Exercise directions: Rewrite everything in the material from the line with "Impressum (169, 1594)" down to the line with "Info și Tarife (86, 155)", swapping "Newsletter" for "Buletin informativ" and keeping all else unchanged.

Material provided:
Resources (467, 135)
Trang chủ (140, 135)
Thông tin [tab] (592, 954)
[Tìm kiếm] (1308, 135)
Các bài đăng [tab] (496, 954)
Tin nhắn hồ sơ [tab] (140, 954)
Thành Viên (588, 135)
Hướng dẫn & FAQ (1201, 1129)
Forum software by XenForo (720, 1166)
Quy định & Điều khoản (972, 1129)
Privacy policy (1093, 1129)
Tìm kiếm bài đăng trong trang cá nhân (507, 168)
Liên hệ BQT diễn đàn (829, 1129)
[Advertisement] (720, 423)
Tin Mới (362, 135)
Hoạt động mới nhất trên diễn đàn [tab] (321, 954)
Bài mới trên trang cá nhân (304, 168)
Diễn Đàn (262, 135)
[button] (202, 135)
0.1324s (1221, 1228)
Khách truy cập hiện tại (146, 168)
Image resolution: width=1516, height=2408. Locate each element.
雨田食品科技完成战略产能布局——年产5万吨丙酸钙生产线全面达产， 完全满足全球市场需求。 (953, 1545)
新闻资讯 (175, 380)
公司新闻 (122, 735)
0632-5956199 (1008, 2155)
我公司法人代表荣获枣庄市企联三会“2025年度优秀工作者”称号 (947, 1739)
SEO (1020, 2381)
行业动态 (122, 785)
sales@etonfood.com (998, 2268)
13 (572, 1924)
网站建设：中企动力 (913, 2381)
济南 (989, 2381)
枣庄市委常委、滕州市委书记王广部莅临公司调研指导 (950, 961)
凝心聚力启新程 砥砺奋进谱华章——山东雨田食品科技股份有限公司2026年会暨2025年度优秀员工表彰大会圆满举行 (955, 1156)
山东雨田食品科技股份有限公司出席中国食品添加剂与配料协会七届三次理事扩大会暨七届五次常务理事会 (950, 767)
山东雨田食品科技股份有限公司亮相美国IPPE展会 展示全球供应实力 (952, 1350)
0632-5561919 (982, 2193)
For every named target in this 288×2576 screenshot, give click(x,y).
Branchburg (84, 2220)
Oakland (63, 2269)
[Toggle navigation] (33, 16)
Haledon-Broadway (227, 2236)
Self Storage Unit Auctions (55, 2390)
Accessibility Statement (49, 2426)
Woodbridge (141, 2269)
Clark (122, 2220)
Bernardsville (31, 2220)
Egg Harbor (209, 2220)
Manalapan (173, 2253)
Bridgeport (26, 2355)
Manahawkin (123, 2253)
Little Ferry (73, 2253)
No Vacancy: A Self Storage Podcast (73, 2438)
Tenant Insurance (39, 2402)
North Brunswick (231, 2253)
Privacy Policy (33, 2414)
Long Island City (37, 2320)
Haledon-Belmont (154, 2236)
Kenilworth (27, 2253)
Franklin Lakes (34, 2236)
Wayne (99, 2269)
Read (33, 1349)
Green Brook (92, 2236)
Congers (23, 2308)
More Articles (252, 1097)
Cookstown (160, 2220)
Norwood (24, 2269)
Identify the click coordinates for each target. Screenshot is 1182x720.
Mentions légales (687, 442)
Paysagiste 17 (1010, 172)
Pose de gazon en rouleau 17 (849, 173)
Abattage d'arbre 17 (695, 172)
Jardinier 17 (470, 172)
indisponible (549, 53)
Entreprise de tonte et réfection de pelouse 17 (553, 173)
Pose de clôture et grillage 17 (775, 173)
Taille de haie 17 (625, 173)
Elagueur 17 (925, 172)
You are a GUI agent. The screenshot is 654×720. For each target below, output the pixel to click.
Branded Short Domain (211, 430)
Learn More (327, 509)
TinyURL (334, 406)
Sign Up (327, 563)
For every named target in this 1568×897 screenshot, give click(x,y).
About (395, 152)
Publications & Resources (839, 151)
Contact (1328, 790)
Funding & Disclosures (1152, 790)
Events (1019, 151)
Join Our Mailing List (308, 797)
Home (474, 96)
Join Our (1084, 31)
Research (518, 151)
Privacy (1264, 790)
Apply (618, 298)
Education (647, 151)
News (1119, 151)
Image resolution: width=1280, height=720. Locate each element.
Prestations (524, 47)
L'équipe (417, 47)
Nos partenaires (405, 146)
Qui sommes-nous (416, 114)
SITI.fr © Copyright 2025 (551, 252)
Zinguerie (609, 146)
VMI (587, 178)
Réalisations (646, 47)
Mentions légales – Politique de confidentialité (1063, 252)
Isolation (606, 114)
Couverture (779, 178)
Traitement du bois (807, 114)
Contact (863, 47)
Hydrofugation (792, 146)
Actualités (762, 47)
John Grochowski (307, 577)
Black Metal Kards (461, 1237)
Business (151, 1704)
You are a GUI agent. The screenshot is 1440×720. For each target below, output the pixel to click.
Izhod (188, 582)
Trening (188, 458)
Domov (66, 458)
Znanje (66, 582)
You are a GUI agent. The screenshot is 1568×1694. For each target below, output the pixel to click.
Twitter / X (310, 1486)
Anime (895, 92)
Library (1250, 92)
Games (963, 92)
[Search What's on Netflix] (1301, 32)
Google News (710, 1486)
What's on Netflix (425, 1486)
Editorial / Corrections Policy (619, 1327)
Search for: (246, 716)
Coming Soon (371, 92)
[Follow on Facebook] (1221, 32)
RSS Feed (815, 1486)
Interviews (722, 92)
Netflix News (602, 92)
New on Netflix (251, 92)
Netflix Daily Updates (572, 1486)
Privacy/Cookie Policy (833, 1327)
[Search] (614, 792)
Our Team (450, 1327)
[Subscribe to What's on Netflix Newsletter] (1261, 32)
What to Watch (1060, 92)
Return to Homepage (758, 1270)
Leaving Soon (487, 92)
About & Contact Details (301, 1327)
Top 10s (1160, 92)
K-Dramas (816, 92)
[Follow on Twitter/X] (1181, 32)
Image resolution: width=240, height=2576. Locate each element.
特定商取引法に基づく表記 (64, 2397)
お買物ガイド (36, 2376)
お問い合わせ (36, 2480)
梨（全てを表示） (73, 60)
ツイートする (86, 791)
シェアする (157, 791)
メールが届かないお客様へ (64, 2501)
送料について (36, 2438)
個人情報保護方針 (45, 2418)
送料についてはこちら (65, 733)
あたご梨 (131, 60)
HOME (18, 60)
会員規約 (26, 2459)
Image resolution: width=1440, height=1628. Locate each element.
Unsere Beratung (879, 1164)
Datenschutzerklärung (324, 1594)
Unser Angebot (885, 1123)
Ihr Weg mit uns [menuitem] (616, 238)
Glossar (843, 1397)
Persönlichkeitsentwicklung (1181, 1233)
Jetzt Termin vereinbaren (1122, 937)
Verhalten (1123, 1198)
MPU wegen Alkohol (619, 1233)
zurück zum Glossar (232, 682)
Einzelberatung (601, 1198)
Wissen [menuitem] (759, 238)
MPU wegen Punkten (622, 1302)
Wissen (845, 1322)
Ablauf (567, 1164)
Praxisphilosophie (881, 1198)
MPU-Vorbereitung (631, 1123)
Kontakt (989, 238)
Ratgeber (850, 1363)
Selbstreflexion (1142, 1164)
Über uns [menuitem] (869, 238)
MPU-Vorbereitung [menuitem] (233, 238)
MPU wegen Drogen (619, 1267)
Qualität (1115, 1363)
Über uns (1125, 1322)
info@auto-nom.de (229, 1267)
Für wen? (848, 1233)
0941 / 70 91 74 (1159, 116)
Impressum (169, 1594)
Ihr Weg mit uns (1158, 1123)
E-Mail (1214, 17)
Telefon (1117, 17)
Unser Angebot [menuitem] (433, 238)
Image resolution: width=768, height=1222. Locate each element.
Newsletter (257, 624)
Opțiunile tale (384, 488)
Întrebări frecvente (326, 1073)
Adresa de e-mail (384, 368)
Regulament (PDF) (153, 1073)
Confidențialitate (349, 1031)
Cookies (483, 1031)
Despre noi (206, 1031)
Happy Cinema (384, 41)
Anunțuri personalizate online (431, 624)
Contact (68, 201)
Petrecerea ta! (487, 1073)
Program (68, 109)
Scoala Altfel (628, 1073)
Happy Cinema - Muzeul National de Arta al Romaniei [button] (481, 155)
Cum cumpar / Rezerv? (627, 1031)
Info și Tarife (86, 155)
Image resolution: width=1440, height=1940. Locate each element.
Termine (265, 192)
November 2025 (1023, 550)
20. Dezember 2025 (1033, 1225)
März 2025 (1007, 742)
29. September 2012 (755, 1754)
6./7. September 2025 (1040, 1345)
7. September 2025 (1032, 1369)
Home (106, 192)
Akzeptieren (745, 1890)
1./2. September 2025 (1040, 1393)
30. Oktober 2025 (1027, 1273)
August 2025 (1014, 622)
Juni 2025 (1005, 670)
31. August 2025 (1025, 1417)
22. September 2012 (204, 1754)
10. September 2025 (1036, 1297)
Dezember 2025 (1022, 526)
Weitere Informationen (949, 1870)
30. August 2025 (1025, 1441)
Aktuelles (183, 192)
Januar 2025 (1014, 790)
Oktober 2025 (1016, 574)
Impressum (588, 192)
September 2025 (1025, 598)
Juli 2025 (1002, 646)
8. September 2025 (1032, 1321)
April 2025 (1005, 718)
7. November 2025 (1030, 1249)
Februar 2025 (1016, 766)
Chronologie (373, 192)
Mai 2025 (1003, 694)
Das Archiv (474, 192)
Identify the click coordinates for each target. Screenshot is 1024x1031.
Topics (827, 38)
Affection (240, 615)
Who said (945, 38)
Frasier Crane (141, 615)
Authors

Result of this exercise:
Impressum (169, 1594)
Ihr Weg mit uns (1158, 1123)
E-Mail (1214, 17)
Telefon (1117, 17)
Unser Angebot [menuitem] (433, 238)
Image resolution: width=768, height=1222. Locate each element.
Buletin informativ (257, 624)
Opțiunile tale (384, 488)
Întrebări frecvente (326, 1073)
Adresa de e-mail (384, 368)
Regulament (PDF) (153, 1073)
Confidențialitate (349, 1031)
Cookies (483, 1031)
Despre noi (206, 1031)
Happy Cinema (384, 41)
Anunțuri personalizate online (431, 624)
Contact (68, 201)
Petrecerea ta! (487, 1073)
Program (68, 109)
Scoala Altfel (628, 1073)
Happy Cinema - Muzeul National de Arta al Romaniei [button] (481, 155)
Cum cumpar / Rezerv? (627, 1031)
Info și Tarife (86, 155)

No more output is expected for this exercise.